The Char encoding transformer allows you to encode each Char written to the stream as a sequence of bytes, implementing UTF and other encodings. This transformer can be applied to any stream implementing vGetByte/vPutByte operations and in return it implements vGetChar/vPutChar and all other text-oriented operations. This transformer can be applied to a stream with the "withEncoding encoding" operation, where `encoding` may be `latin1`, `utf8` or any other encoding that you (or a 3rd-party lib) implement. Look at the "Data.CharEncoding" module to see how to implement new encodings. Encoding of streams created with the "withEncoding" operation can be queried with "vGetEncoding". See examples of their usage in the file "Examples/CharEncoding.hs"

Locking

The locking transformer ensures that the stream is properly shared by several threads. You already know enough about its basic usage -- "withLocking" applies this transformer to the stream and all the required locking is performed automagically. You can also use "lock" operations to acquire the lock explicitly during multiple operations:

  lock h $ \h -> do
    savedpos <- vTell h
    vSeek h AbsoluteSeek 100
    vPutStr h ":-)"
    vSeek h AbsoluteSeek savedpos

See the file "Examples/Locking.hs" for examples of using locking transformer.

Attaching user data

This transformer allows you to attach arbitrary data to any Stream. It does nothing extraordinary except that the stream with attached data is the proper Stream, again. See example of its usage in the file "Examples/UserData.hs"

Overview of Stream Types

Handle (legacy way to access files/sockets)

"Handle" is an instance of the Stream class, with a straightforward implementation.
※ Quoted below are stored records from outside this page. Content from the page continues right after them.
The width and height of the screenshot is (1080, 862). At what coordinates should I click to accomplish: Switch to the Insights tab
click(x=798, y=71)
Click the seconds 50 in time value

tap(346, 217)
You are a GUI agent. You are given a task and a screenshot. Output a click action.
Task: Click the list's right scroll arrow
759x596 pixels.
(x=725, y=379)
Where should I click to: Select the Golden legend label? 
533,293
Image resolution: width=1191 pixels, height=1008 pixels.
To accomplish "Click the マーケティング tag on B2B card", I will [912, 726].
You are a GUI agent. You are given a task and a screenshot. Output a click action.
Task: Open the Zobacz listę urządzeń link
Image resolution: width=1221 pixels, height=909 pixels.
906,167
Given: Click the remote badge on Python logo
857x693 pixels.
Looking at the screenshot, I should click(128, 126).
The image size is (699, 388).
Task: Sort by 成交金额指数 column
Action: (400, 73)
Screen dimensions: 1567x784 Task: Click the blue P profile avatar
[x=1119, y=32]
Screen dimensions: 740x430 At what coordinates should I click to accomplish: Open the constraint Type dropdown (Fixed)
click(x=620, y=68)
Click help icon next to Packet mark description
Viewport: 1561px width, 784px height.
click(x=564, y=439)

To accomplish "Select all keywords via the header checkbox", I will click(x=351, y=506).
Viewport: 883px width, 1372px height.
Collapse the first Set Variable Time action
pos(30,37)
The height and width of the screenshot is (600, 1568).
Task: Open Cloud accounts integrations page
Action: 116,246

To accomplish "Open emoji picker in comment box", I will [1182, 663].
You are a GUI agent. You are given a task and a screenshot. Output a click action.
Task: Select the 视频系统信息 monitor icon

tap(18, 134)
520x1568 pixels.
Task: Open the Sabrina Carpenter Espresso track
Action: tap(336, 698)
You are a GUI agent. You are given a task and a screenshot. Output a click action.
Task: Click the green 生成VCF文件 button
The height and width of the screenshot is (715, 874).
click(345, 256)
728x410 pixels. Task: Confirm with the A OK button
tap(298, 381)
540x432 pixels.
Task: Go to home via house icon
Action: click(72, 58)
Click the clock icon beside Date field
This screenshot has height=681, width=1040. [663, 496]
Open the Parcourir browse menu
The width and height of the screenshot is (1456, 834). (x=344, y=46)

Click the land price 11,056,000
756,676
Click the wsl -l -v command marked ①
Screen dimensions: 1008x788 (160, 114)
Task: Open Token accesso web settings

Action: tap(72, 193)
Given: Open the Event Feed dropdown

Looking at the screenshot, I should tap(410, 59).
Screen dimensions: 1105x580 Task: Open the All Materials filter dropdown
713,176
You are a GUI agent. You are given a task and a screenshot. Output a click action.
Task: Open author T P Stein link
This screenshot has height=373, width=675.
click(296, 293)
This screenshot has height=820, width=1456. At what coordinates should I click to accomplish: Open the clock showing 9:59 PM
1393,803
You can use the Char encoding transformer with Handles. Although Handles implement buffering and locking by themselves, you may also be interested in applying these transformers to the Handle type. This has benefits -- "bufferBlockStream" works faster than internal Handle buffering, and the locking transformer enables the use of a "lock" operation to create a lock around a sequence of operations. Moreover, the locking transformer should be used to ensure proper multi-threading operation of Handle with added encoding or buffering facilities.

FD (new way to access files)

The new method of using files, independent of the existing I/O library, is implemented with the FD type. FD is just an Int representing a POSIX file descriptor and the FD type implements only basic Stream I/O operations - vGetBuf and vPutBuf. So, to create a full-featured FD-based stream, you need to apply buffering transformers. Therefore, the library defines two ways to open files with FD - openRawFD/openRawBinaryFD just creates FD, while openFD/openBinaryFD creates FD and immediatelly apply buffering transformer (bufferBlockStream) to it. In most cases you will use the latter operations. Both pairs mimic the arguments and behaviour of well-known Handle operations openFile/openBinaryFile, so you already know how to use them. Other transformers may be used then as you need. So, abovementioned example can be abbreviated to:

          h <- openFD "test" WriteMode
                   >>= withEncoding utf8
                   >>= withLocking

Thus, to switch from the existing I/O library to using Streams, you need only to replace "h" with "v" in the names of Handle operations, and replace openFile/openBinaryFile calls with openFD/openBinaryFD while adding the "withLocking" transformer to files used in multiple threads. That's all!

For example, the following code:

  h <- openFile "test" ReadMode
  text <- hGetContents h
  hClose h

should be translated to:

  h <- openFD "test" ReadMode
         --  >>= withLocking  -- needed only for multi-threaded usage
  text <- vGetContents h
  vClose h

File "Examples/FD.hs" will show you the FD usage.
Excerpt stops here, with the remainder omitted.